We can’t be sure if Lazarus is happy or not because he disappears from the Gospel at this point. He was present when Mary poured expensive perfume on Jesus’ feet and wiped them with her hair. Knowing the miracle Jesus had recently performed, we understand why Lazarus’ sister was so overcome with gratitude that she would go to such extravagant lengths.
The Bible does not provide any more information about Lazarus. Any further details are based on church history and may or may not be reliable. According to one tradition, after Jesus ascended to heaven, Lazarus and his sisters moved to Cyprus, where Lazarus became the bishop of Kition and died naturally in 63 CE. Another theory suggests they went to Gaul to spread the gospel, with Lazarus eventually becoming the bishop of Marseilles and being executed under Emperor Domitian. Ultimately, what happened to Lazarus remains uncertain. However, it is clear that he died again physically and will one day be resurrected to join all God’s saints in eternal life.
Jennifer Garcia Bashaw, Associate Professor of New Testament and Christian Ministry,Campbell University, Buies Creek, North Carolina, notes that the story of Lazarus of Bethany is a pivotal moment, a high point for how Jesus reveals who he is.
“Throughout the Gospel, Jesus makes several "I am" statements about his divine identity, using metaphors that link him to God's work and affirm his unity with the Father. In his conversation with Martha, before bringing Lazarus back to life, Jesus announces that he is the resurrection and the life, which is the fifth of these metaphorical "I am" declarations:
* I am the bread of life (6:35, 48, 51)
* I am the light of the world (8:12; 9:5)
* I am the door of the sheep (10:7, 9)
* I am the good shepherd (10:11, 14)
* I am the resurrection and the life (11:25)
* I am the way, the truth, and the life (14:6)
* I am the true vine (15:1)
Beyond the emotional and identity-related peaks, John 11 also features a peak of confession or belief. After Jesus tells Martha that Lazarus will rise again and identifies himself as the resurrection and the life, he adds, “Those who believe in me, even though they die, will live, and everyone who lives and believes in me will never die. Do you believe this?”
Martha’s answer becomes a central declaration in John’s story:
“Yes, Lord, I believe that you are the Messiah, the Son of God, the one coming into the world.”
While Peter gives the Christological confession in the Synoptic Gospels, in John's account it is Martha who offers the climactic confession—with the language of belief unique to John. Martha’s role as a model of belief highlights the significance of women disciples in early Christian communities.
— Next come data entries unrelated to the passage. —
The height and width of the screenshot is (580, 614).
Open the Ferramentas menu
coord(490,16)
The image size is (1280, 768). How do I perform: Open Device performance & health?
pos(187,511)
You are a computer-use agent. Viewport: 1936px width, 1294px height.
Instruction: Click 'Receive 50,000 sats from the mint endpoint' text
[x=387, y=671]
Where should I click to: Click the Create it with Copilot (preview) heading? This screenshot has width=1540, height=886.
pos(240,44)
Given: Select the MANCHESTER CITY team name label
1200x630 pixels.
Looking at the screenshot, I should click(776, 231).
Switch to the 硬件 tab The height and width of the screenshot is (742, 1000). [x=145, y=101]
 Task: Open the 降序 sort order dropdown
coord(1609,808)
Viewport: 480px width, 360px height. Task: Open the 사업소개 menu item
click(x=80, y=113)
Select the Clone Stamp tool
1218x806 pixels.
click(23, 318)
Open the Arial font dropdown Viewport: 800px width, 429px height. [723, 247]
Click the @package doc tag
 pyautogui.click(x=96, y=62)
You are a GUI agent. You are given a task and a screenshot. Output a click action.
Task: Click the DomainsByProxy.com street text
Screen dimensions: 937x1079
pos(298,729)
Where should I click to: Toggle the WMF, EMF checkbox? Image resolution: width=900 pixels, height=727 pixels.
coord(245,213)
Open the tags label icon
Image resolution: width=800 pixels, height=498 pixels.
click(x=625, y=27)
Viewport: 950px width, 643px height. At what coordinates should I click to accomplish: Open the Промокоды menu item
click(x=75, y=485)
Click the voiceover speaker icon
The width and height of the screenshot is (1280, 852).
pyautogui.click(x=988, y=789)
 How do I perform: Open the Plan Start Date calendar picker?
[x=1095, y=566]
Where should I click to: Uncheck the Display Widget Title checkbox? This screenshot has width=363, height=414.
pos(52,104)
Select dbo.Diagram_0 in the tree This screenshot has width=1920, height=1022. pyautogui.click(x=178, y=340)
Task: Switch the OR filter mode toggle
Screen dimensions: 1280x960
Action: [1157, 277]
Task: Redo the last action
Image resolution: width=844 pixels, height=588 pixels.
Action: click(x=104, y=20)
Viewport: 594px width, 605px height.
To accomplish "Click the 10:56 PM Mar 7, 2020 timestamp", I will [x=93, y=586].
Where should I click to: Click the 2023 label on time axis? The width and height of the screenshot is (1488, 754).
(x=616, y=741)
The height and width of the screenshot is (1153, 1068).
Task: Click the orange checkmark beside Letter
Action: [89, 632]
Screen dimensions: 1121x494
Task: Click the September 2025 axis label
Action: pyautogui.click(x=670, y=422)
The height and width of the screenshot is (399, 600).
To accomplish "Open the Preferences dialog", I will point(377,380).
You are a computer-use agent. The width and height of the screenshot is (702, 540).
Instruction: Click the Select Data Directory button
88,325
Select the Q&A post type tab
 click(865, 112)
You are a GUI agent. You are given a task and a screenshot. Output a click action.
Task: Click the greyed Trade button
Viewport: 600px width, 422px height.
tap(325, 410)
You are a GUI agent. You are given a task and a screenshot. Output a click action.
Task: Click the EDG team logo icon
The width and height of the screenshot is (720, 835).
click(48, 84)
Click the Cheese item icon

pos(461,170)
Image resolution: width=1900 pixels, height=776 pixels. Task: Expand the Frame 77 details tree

John emphasizes this theme again in 20:31: “Now Jesus did many other signs in the presence of his disciples that are not written in this book. But these are written so that you may believe that Jesus is the Messiah, the Son of God, and that through believing you may have life in his name.”
The resuscitation of Lazarus is the climax of the Gospel of John. It’s at this point that Jesus clearly affirms that he is the Messiah, the resurrection and the life.
Lazarus, whether he did so voluntarily or not, emerges from the tomb as a powerful testimony of God’s power and Jesus’ mission.
“Jesus said to Martha, ‘Did I not tell you that if you believed you would see the glory of God?’ So they rolled away the stone. And Jesus looked upward and said, ‘Father, I thank you for having heard me. I knew that you always hear me, but I have said this for the sake of the crowd standing here, so that they may believe that you sent me.’” (JN 11:41-42.
And when Jesus’ said, “Lazarus, come out,” this quiet, loving, reanimated man of Bethany became the authoritative, commanding, mighty exemplar of the power of the Triune God.
And Lazarus lives in our hearts as the only person in history who gave his life twice for the Gospel of love.